Aviva UK Life eyes Asia in foreign investment push
London-based insurer Aviva is looking to diversify its £51 billion ($69 billion) UK annuities investment portfolio by taking more overseas asset exposure as Brexit casts a pall over the domestic economy.
Both Asia and North America are on its radar, and the firm will be using external asset managers to help raise its foreign allocation, with private debt a big focus.
“Asia is a very under-penetrated market for us both in terms of our exposure and our in-house capability,” said Ashish Dafria, chief investment officer for the UK life business, at a recent forum. As such, this is the kind of area where the firm would outsource mandates to third-party fund houses.
He told AsianInvestor separately that the vast majority of Aviva's UK annuities portfolio is in fixed income, and a very small fraction of it is allocated to Asian assets.
The firm is looking outside the UK not only for a greater choice of investments, said Dafria, but also – perhaps more importantly – because of the political risk and potential impact of Britain’s decision to exit the European Union.
Certainly, the uncertainty about how Brexit will impact trade and the wider business environment in the UK is having a dampening effect on local equities, as some experts had predicted.
Most of the insurer's portfolios are run by the group's in-house fund manager, Aviva Investors, and have a heavy weighting to UK assets, though the manager does have a fixed income team in Asia.
PRIVATE DEBT PUSH
In terms of asset classes, Aviva UK Life is expanding its private credit portfolio, with a particularly heavy focus on infrastructure, Dafria said, speaking last month at 'Managing Assets for Insurers', a forum hosted by the FT.
Private credit now accounts for a little over 40% of the UK annuities portfolio, he noted, and 40% of the private credit allocation is in infrastructure debt. The private credit allocation has grown quickly, at a annual rate of 4 to 5 percentage points in the past few years, Dafria told AsianInvestor.
The firm is looking for debt exposure in sectors such as energy and renewables, social infrastructure and transport, via public/private type deals in North America, he added.

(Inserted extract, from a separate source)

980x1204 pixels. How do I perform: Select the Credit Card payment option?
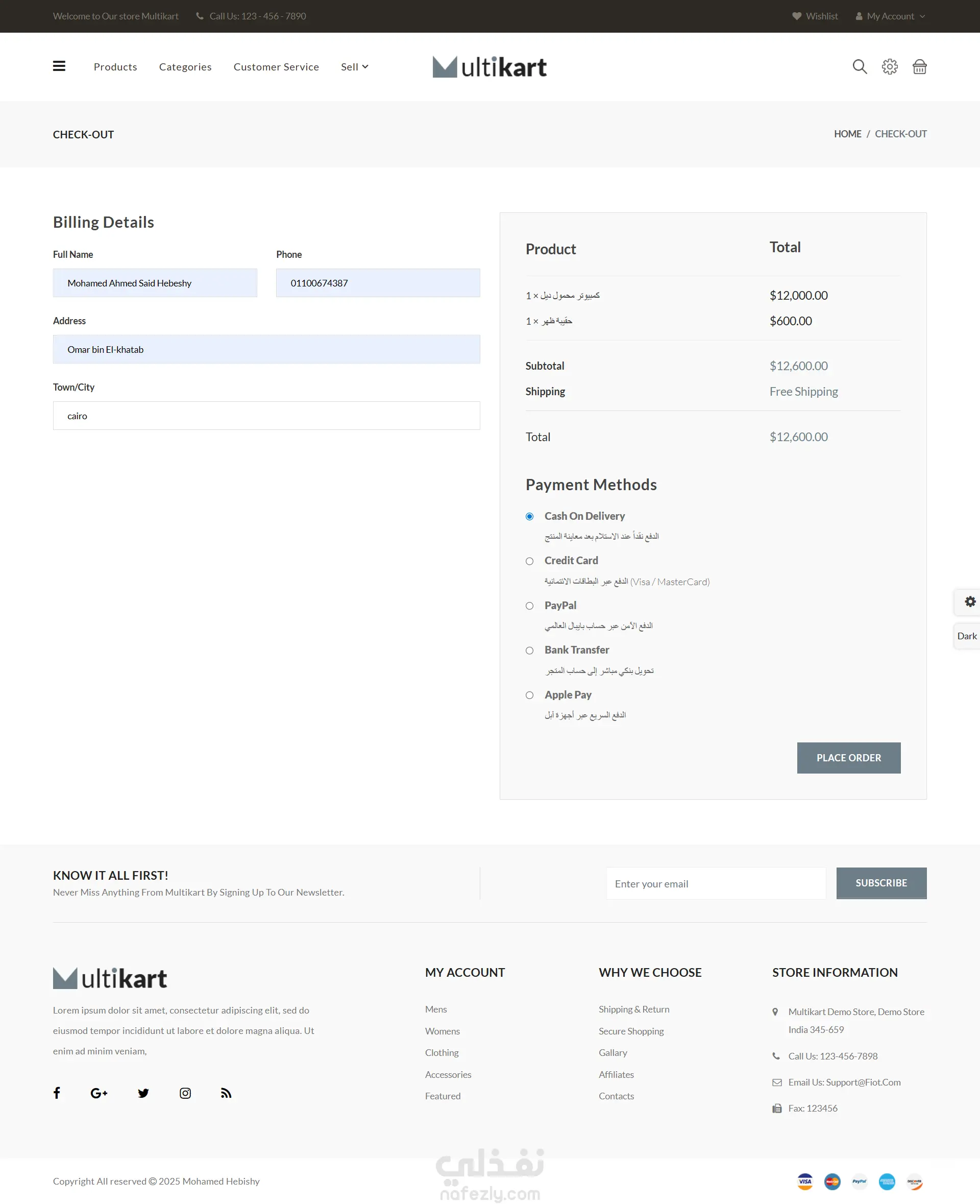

Insurers and other institutions across Asia have also shown fast rising appetite for unlisted debt in the past few years, in markets from Korea to Australia. For instance, HSBC Insurance's Hong Kong CIO told AsianInvestor in March he had been adding exposure to private debt, commercial real estate loans, bank loans and infrastructure debt.
The likes of investment-grade sovereign and corporate bonds are only yielding 2% to 4% right now, said Ed Collinge, UK head of insurance at US fund house Invesco, also speaking at the FT event. But in the less liquid space, assets such as senior secured loans and direct lending offer 4% to 6%, while opportunistic/distressed credit and special situations can yield 7% to 9% or more, he noted.
Meanwhile, structured credit is a marginal but growing part of Aviva's portfolio, said Dafria. “We’ve been doing more and more structured credit, increasing the complexity premium, [through] asset-backed [transactions], equipment financing, that sort of thing.”
It makes sense to increase exposure to private credit from a risk/return perspective because of the incentives and constraints of Europe’s Solvency II regime, Dafria said.
The directive requires insurers to hold varying amounts of capital according to the perceived riskiness of assets they hold, and certain investment types, such as private equity, attract much heavier risk charges than fixed income.
Indeed, some insurers are seemingly being put off private equity as a result of Solvency II, so there are hopes the regulator will reconsider its treatment of equities as part of a review currently under way.
HERDING CONCERNS
Dafria said he was relatively sanguine about Solvency II, seeing it simply as a constraint to take into account. But he did suggest it was causing something of a herding effect when it comes to investments.
“There’s a feeling I have that we are all drinking from the same fountain,” Dafria added. “[As for] what that implies for investment strategies and portfolios, that’s something we think about quite a bit.”
Meanwhile, other international insurance companies are rethinking their investment portfolios in response to the prevailing low-yield environment.
Take US-based property-and-casualty insurer AIG. Its CIO of international markets, Guillermo Donadini, argued that real interest rates could remain negative in developed markets for 20 years, necessitating a broad change in investment approach.